The bricklayer was sub-contracted from a Burslem-based firm to work on several construction projects in the Wilmslow area. He was working on site on 7 January, 2011, when a pallet of bricks fell on top of him. The 22-year-old suffered severe crush injuries and died shortly after arriving at hospital.

An investigation by the Health and Safety Executive found a number of health and safety breaches at the site. Specifically, the pallets used to transport bricks were in poor condition and the storage of pallets was crudely organised, with a high risk of collapse.

The operator of the site pleaded guilty to breaching various sections of the Health and Safety at Work Act 1974. The Cheshire-based firm was ordered to pay £97,500 in fines with £300,000 costs.

Safety Lessons for the Construction Industry

Since 2001, 760 workers have died in preventable building site contractor accidents. This accounts for 32 percent of all fatal workplace accidents; a disproportionately high number, given that only 5 percent of the UK workforce is employed in the construction sector.

While the industry's safety record has shown steady improvement over the last two decades, this case reported by the HSE indicates that there remains a need for further change.

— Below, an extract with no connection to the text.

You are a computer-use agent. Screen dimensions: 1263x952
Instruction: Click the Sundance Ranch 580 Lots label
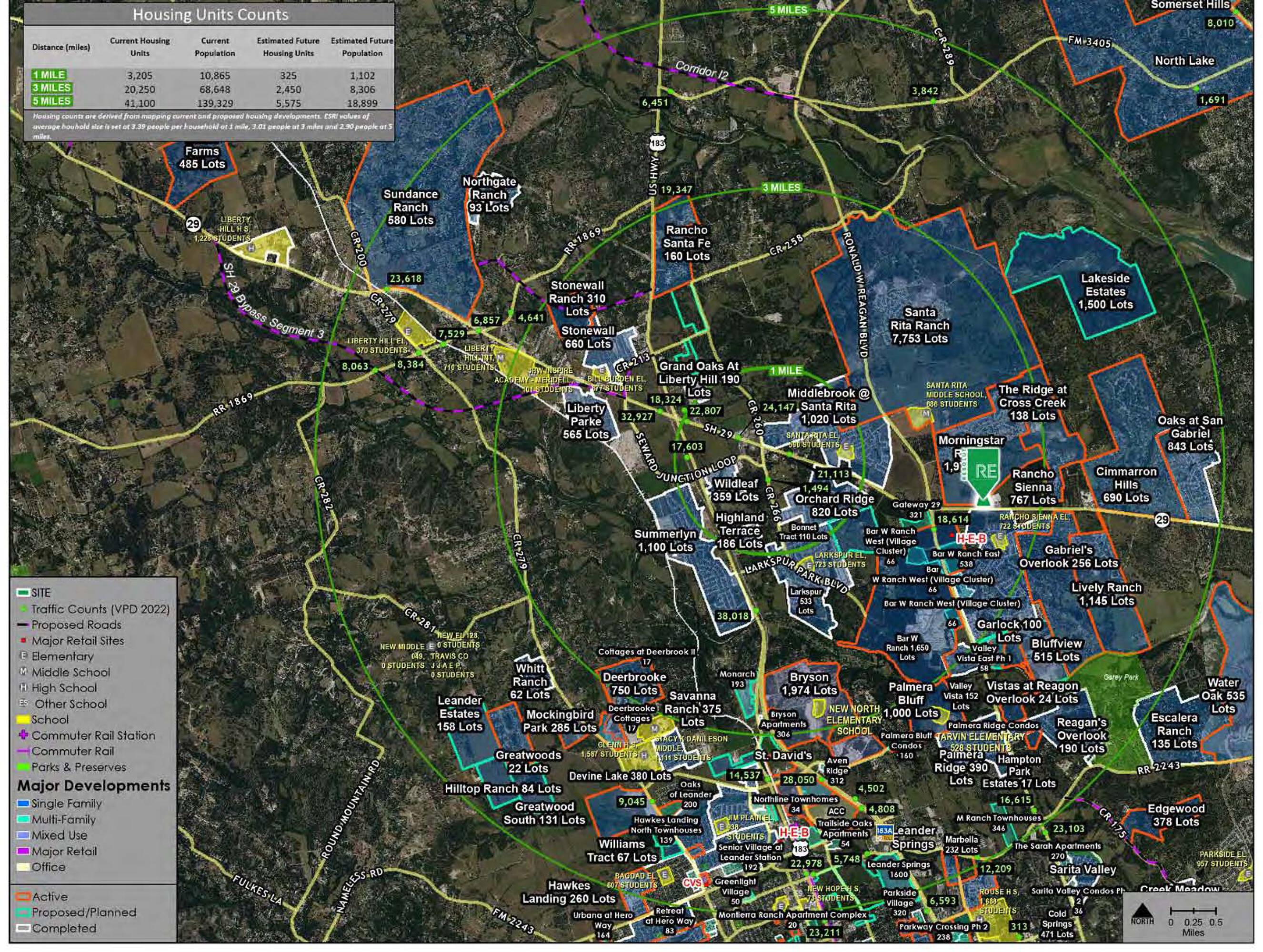tap(410, 207)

Principal contractors have a duty to manage health and safety risks during the construction process. These duties are extensive, and require lead contractors to, among other things:

  • Carry out risk assessment on individual work processes
  • Take steps to mitigate the risk of an accident occurring
  • Store and transport materials safely
  • Keep equipment in good repair and working order
  • Issue personal protective equipment such as hard hats and steel toe-capped boots, wherever necessary
  • Train staff to lift and carry items and perform their duties safely.

Contractors who breach health and safety legislation face criminal prosecution. In England and Wales, the Health and Safety Executive is responsible for bringing prosecutions against those who break workplace safety regulations.

The HSE's role

The HSE does not handle personal injury claims for compensation made by persons injured on a construction site.

However, breaching a health and safety rule is strong evidence that the contractor was negligent, and therefore may be liable to pay compensation in an accident at work injury claim.  

Lessons continue to be learned from cases such as this, and it is hoped that these can be shared within the construction industry to reduce, or prevent, such accidents happening again.